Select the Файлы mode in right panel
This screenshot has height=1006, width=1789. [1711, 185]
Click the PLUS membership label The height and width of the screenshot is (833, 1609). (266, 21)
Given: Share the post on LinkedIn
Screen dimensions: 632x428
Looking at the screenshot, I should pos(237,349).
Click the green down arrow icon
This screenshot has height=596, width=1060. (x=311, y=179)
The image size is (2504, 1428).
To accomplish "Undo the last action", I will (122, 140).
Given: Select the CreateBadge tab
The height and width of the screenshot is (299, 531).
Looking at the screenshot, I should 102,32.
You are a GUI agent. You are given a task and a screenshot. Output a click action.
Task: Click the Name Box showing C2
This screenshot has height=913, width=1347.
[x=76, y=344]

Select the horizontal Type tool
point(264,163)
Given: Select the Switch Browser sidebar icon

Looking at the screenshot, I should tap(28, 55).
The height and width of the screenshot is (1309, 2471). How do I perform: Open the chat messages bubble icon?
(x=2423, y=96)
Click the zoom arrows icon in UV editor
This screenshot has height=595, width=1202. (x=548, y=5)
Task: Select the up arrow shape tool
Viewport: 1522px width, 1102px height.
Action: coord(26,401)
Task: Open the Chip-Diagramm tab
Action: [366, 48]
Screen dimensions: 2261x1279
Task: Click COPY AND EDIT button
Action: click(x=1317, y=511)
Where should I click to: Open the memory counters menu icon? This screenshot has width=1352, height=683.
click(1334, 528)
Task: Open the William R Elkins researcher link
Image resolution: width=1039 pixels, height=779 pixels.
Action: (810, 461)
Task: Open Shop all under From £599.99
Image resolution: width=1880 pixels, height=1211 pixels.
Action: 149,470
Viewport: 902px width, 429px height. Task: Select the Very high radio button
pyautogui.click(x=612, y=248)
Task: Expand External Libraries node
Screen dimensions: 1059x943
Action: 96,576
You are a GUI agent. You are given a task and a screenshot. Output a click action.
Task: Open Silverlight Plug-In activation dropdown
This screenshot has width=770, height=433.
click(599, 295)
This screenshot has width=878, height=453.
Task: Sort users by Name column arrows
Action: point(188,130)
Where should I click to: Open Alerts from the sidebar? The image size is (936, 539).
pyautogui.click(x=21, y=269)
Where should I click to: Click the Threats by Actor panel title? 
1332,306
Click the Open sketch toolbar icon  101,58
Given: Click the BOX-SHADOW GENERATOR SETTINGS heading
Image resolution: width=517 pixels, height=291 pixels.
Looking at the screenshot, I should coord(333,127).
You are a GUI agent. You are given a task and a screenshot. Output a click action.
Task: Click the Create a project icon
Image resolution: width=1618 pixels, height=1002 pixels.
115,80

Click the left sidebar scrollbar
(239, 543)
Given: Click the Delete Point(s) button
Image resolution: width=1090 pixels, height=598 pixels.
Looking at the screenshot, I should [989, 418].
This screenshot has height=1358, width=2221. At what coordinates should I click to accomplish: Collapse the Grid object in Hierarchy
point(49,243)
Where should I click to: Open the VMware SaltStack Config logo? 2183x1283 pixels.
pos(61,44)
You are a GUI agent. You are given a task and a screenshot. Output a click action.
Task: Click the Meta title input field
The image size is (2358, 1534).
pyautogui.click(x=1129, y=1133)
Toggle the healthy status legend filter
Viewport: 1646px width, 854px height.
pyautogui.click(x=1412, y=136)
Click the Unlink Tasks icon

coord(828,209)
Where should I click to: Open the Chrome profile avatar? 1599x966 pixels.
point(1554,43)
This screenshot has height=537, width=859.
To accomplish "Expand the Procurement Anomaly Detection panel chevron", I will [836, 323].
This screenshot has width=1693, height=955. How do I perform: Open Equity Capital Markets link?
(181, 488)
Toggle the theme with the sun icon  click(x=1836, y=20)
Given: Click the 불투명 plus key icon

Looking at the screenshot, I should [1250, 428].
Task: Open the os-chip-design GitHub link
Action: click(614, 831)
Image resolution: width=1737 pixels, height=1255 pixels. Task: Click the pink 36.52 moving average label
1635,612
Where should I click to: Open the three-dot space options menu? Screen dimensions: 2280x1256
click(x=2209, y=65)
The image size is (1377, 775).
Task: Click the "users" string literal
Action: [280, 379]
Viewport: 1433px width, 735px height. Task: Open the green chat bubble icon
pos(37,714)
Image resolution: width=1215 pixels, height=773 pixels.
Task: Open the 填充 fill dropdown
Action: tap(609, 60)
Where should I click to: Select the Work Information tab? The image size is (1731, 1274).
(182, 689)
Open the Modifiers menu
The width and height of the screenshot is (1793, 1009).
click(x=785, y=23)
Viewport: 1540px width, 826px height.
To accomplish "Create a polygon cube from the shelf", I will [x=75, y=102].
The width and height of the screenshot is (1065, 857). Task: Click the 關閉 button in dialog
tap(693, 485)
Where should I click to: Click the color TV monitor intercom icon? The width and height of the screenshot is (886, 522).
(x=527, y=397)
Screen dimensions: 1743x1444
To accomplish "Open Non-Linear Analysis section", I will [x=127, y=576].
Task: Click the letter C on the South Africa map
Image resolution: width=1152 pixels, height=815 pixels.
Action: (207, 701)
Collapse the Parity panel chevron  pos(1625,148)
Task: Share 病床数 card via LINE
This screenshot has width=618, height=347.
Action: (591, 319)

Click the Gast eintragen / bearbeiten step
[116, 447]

======

Task statement. Print the data above exactly as it reads.

Reply to the task.
Select the Файлы mode in right panel
This screenshot has height=1006, width=1789. [1711, 185]
Click the PLUS membership label The height and width of the screenshot is (833, 1609). (266, 21)
Given: Share the post on LinkedIn
Screen dimensions: 632x428
Looking at the screenshot, I should pos(237,349).
Click the green down arrow icon
This screenshot has height=596, width=1060. (x=311, y=179)
The image size is (2504, 1428).
To accomplish "Undo the last action", I will (122, 140).
Given: Select the CreateBadge tab
The height and width of the screenshot is (299, 531).
Looking at the screenshot, I should 102,32.
You are a GUI agent. You are given a task and a screenshot. Output a click action.
Task: Click the Name Box showing C2
This screenshot has height=913, width=1347.
[x=76, y=344]

Select the horizontal Type tool
point(264,163)
Given: Select the Switch Browser sidebar icon

Looking at the screenshot, I should tap(28, 55).
The height and width of the screenshot is (1309, 2471). How do I perform: Open the chat messages bubble icon?
(x=2423, y=96)
Click the zoom arrows icon in UV editor
This screenshot has height=595, width=1202. (x=548, y=5)
Task: Select the up arrow shape tool
Viewport: 1522px width, 1102px height.
Action: coord(26,401)
Task: Open the Chip-Diagramm tab
Action: [366, 48]
Screen dimensions: 2261x1279
Task: Click COPY AND EDIT button
Action: click(x=1317, y=511)
Where should I click to: Open the memory counters menu icon? This screenshot has width=1352, height=683.
click(1334, 528)
Task: Open the William R Elkins researcher link
Image resolution: width=1039 pixels, height=779 pixels.
Action: (810, 461)
Task: Open Shop all under From £599.99
Image resolution: width=1880 pixels, height=1211 pixels.
Action: 149,470
Viewport: 902px width, 429px height. Task: Select the Very high radio button
pyautogui.click(x=612, y=248)
Task: Expand External Libraries node
Screen dimensions: 1059x943
Action: 96,576
You are a GUI agent. You are given a task and a screenshot. Output a click action.
Task: Open Silverlight Plug-In activation dropdown
This screenshot has width=770, height=433.
click(599, 295)
This screenshot has width=878, height=453.
Task: Sort users by Name column arrows
Action: point(188,130)
Where should I click to: Open Alerts from the sidebar? The image size is (936, 539).
pyautogui.click(x=21, y=269)
Where should I click to: Click the Threats by Actor panel title? 
1332,306
Click the Open sketch toolbar icon  101,58
Given: Click the BOX-SHADOW GENERATOR SETTINGS heading
Image resolution: width=517 pixels, height=291 pixels.
Looking at the screenshot, I should coord(333,127).
You are a GUI agent. You are given a task and a screenshot. Output a click action.
Task: Click the Create a project icon
Image resolution: width=1618 pixels, height=1002 pixels.
115,80

Click the left sidebar scrollbar
(239, 543)
Given: Click the Delete Point(s) button
Image resolution: width=1090 pixels, height=598 pixels.
Looking at the screenshot, I should [989, 418].
This screenshot has height=1358, width=2221. At what coordinates should I click to accomplish: Collapse the Grid object in Hierarchy
point(49,243)
Where should I click to: Open the VMware SaltStack Config logo? 2183x1283 pixels.
pos(61,44)
You are a GUI agent. You are given a task and a screenshot. Output a click action.
Task: Click the Meta title input field
The image size is (2358, 1534).
pyautogui.click(x=1129, y=1133)
Toggle the healthy status legend filter
Viewport: 1646px width, 854px height.
pyautogui.click(x=1412, y=136)
Click the Unlink Tasks icon

coord(828,209)
Where should I click to: Open the Chrome profile avatar? 1599x966 pixels.
point(1554,43)
This screenshot has height=537, width=859.
To accomplish "Expand the Procurement Anomaly Detection panel chevron", I will [836, 323].
This screenshot has width=1693, height=955. How do I perform: Open Equity Capital Markets link?
(181, 488)
Toggle the theme with the sun icon  click(x=1836, y=20)
Given: Click the 불투명 plus key icon

Looking at the screenshot, I should [1250, 428].
Task: Open the os-chip-design GitHub link
Action: click(614, 831)
Image resolution: width=1737 pixels, height=1255 pixels. Task: Click the pink 36.52 moving average label
1635,612
Where should I click to: Open the three-dot space options menu? Screen dimensions: 2280x1256
click(x=2209, y=65)
The image size is (1377, 775).
Task: Click the "users" string literal
Action: [280, 379]
Viewport: 1433px width, 735px height. Task: Open the green chat bubble icon
pos(37,714)
Image resolution: width=1215 pixels, height=773 pixels.
Task: Open the 填充 fill dropdown
Action: tap(609, 60)
Where should I click to: Select the Work Information tab? The image size is (1731, 1274).
(182, 689)
Open the Modifiers menu
The width and height of the screenshot is (1793, 1009).
click(x=785, y=23)
Viewport: 1540px width, 826px height.
To accomplish "Create a polygon cube from the shelf", I will [x=75, y=102].
The width and height of the screenshot is (1065, 857). Task: Click the 關閉 button in dialog
tap(693, 485)
Where should I click to: Click the color TV monitor intercom icon? The width and height of the screenshot is (886, 522).
(x=527, y=397)
Screen dimensions: 1743x1444
To accomplish "Open Non-Linear Analysis section", I will [x=127, y=576].
Task: Click the letter C on the South Africa map
Image resolution: width=1152 pixels, height=815 pixels.
Action: (207, 701)
Collapse the Parity panel chevron  pos(1625,148)
Task: Share 病床数 card via LINE
This screenshot has width=618, height=347.
Action: (591, 319)

Click the Gast eintragen / bearbeiten step
[116, 447]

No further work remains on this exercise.